While watching this short film, the word "monument" came to me often, for many reasons. “Monument” can have different meanings: an object of great proportions or heroic scale, an exceptional example of something, “having the quality of being larger than life”, or just another meaning for statue. In a way, all of these ideas apply perfectly to Il Capo.
The “capo” (“head” in Italian, as in “leader”) is a man working in a gigantic and empty place in Carrara, Italy, where white marble is extracted from massive rocks. Being the only one of its kind, this marble is extremely precious and expensive, which makes its extraction a risky activity, demanding a large degree of experience and precision.
The capo stays on top of the rocks, giving subtle directions to a man inside a machine with mechanical arms. Just like the conductor and his orchestra, a small gesture of the fingers indicates how fast the machine can go; a twist of the wrist communicates the need to change the angle of its arms.

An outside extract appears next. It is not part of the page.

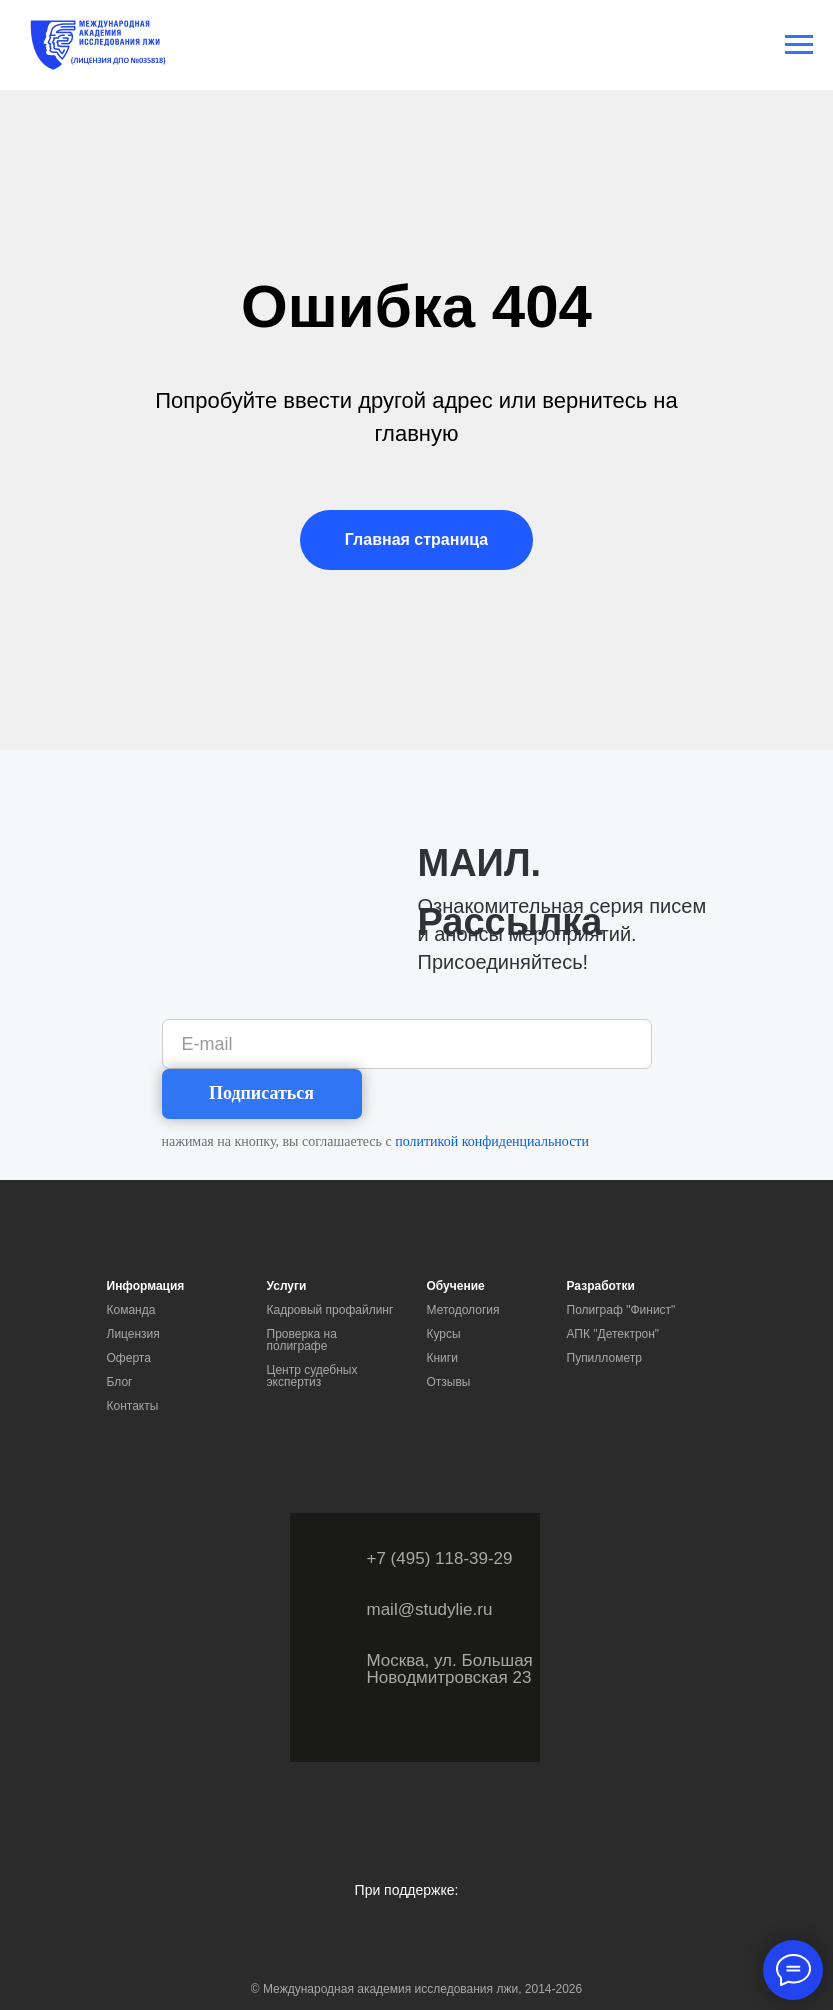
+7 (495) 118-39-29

Il Capo operates in constant tension between the toughness of the physical work and the delicacy of the product extracted, between the immense size of the environment and the insignificant presence of the lonely men in it.
Director Yuri Ancarani understands perfectly the dimensions (both physical and artistic) of this project and proposes a mute ballet of tons of rocks being demolished, mechanical arms flying in all directions, and one single hand commanding the whole show. He manages to build frames and angles that are quite unusual in cinema, meant to turn the operation into an even bigger spectacle. Aesthetically and geographically speaking, this is a monumental work.